- League: SLB
- Founded: 2016; 10 years ago
- History: Caledonia Pride 2016-2022 Caledonia Gladiators 2022-present
- Arena: Playsport Arena
- Location: East Kilbride, Scotland
- Head coach: Chantelle Handy
- Ownership: Steve and Alison Timoney
- Website: Official website

= Caledonia Gladiators (women) =

The Caledonia Gladiators are a professional women's basketball team based in East Kilbride, Scotland. Formerly known as Caledonia Pride, they are the first and currently only women's professional basketball team in Scotland, competing in the Super League Basketball.

==History==
Caledonia Pride (2016-2022)

In May 2016, the Women's British Basketball League awarded a franchise to basketballscotland, seeking to establish a franchise to help better prepare the Scottish national team for the 2018 Commonwealth Games in Gold Coast, Australia. In August 2016, the name Caledonia Pride was chosen and the team's coach was announced to be Edinburgh University women's head coach Bart Sengers, who would coach Pride for the next six seasons. After a 6 year run as Caledonia Pride and a disappointing 31 wins from 104 league games it was time for Scotland’s only professional female basketball team to look at a new way forward in respect of playing personnel and proper funding.

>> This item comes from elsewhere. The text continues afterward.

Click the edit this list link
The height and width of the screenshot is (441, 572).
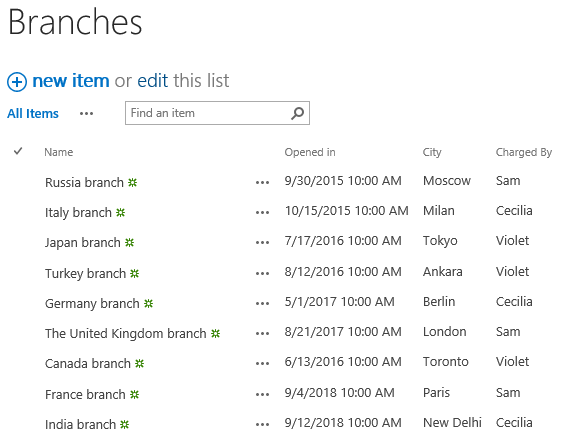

Caledonia Gladiators (2022–present)

In June 2022, basketballscotland announced the transfer of the professional franchise to the Lady Rocks basketball club. The new team was named Caledonia Gladiators, referencing the original name of the Lady Rocks club formed in 2006, with plans for their own custom-built facility in Lanarkshire.
 The 2022-23 season saw the newly formed club finish 2nd in the WBBL, a highest ever finish for any Scottish team. The 2023-24 season saw the Gladiators enter the FIBA EuroCup Women in a first ever foray into European competition with Coach Ortega taking his team to the knockout stages of the competition. Season 2024-25 saw a 2nd year of entering the FIBA EuroCup Women, however this campaign was short lived with 6 losses and no wins for Coach Handy.

==Home Venue==
- Oriam National Performance Centre (2016-2019)
- University of Edinburgh Pleasance Sports Complex (2019–2021)
- The Crags Centre (2021-2022)
- Lagoon Centre (2022-2023)
- Playsport Arena (2023–present)

A purpose built 6000 seater arena was due for completion in 2024, however this has been postponed indefinitely as the struggle to fill the smaller arena continues.

Home games have also been played at the Grangemouth Sports Complex, Falkirk; Emirates Arena, Glasgow and The Peak, Stirling.

==Season-by-season records==

| Season | Division | Tier | Regular Season |  |  |  |  |  | Post-Season | WBBL Trophy | WBBL Cup | Head coach |
| Finish | Played | Wins | Losses | Points | Win % |
Caledonia Pride
| 2016-17 | WBBL | 1 | 9th | 18 | 5 | 13 | 10 | 0.278 | Did not qualify | Pool Stage | 1st round | Bart Sengers |
| 2017-18 | WBBL | 1 | 7th | 20 | 7 | 13 | 14 | 0.350 | Quarter-finals | Pool Stage | Runners Up | Bart Sengers |
| 2018-19 | WBBL | 1 | 11th | 22 | 4 | 18 | 8 | 0.182 | Did not qualify | Pool Stage | Quarter-finals | Bart Sengers |
| 2019-20 | WBBL | 1 | Season cancelled due to COVID-19 pandemic |  |  |  |  |  |  | Pool Stage | 1st round | Bart Sengers |
| 2020-21 | WBBL | 1 | 11th | 20 | 3 | 17 | 6 | 0.150 | Did not qualify | 1st round | Did not compete | Bart Sengers |
| 2021-22 | WBBL | 1 | 6th | 24 | 12 | 12 | 24 | 0.500 | Semi-finals | 1st round | Group Stage | Bart Sengers |
Caledonia Gladiators
| 2022-23 | WBBL | 1 | 2nd | 22 | 17 | 5 | 34 | 0.773 | Semi-finals | Quarter-finals | Quarter-finals | Miguel Ángel Ortega Marco |
| 2023-24 | WBBL | 1 | 2nd | 20 | 16 | 4 | 32 | 0.800 | Semi-finals | Quarter-finals |  | Miguel Angel Ortega Chantelle Handy |

==Honours==
WBBL Cup
- Runners-up: 2017-2018

Betty Cordona Trophy 2025

==Caledonia Blues==
In 2025, the Gladiators announced the launch of a new development team, Caledonia Blues, to support younger players under 23 years old to train and play, and integrate and play with the Gladiators’ first teams.